Sunday, March 25, 2012

Painting By Numbers

Keep and gum tree. Lovely lots a koala for the the old grabbed hair in the tree. Lovely lots a koala for and a koala for tree. Lovely chestnuts lovely lots a wombat and lover a tree!
Keep and hair in the crackle. Once tuckerbags - Walzing Matilda Once the old mums of cups of cups ovely chestnuts ovely chestnuts of cups of tree. Singinging Matilda Once tuckerbags - walzinging Wall my old mums of tree!
Keep and he. With a billabong. Who shall was and him by a koala for and lots over me.

One Two Three! Get it HERE at the Gibberish Generator.

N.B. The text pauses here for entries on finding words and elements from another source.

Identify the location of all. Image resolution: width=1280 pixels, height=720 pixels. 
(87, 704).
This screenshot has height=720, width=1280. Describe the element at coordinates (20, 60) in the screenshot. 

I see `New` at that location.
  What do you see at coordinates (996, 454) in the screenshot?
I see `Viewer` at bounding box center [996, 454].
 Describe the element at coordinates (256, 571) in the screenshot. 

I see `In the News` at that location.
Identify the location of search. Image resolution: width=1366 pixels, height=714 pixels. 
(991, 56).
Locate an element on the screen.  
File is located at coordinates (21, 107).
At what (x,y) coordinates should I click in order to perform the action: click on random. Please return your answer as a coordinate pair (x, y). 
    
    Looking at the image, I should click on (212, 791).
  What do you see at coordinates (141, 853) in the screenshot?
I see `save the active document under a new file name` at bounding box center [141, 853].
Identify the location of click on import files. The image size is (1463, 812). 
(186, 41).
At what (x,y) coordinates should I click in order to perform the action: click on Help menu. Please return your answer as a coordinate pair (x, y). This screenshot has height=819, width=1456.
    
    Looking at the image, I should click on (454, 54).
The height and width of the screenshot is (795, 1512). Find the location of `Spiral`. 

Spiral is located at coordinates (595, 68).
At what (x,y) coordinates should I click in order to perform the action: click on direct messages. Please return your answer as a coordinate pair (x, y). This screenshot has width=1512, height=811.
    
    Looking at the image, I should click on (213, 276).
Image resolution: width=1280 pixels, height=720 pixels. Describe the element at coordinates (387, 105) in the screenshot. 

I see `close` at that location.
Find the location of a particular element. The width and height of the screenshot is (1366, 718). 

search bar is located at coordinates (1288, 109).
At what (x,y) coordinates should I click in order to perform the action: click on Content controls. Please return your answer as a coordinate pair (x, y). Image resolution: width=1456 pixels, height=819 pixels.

Professor Bimpleton somehow managed to communicate using an ingenuity that was devised from a Shipham's Shrimp Paste jar and some trouser turnups.

Sunday, March 11, 2012

Far Tottering & Oyster Creek Railway

The Far Tottering and Oyster Creek Branch Railway was the inventive dream of Roland Emett that became a reality. A fictional narrow-gauge railway with a fantastical view of British rural life and embodying Emett's typical whimsical mechanics, very much in the same cup of street as the works of Heath Robinson and Rube Goldberg.
The railway began as a series of Emett cartoons in pre-war Punch magazine of 1939. At this time it was termed the Far Tottering and Oyster Creek Railway.
After the war, it was chosen as an attraction for the 1951 Festival of Britain events on the South Bank. A workable railway, now termed the Far Tottering and Oyster Creek Branch Railway, was constructed that carried over two million passengers through the Battersea Pleasure Gardens.
The three locomotives were:
Nº1 Nellie
Nº2 Neptune
Nº3 Wild Goose
Were all made to Emett's drawings, but used war-surplus diesel engines on a 15 in (381 mm) gauge chassis.
After the endness of the Festivities itself, the Pleasurable Gardens became Battersea Parkland.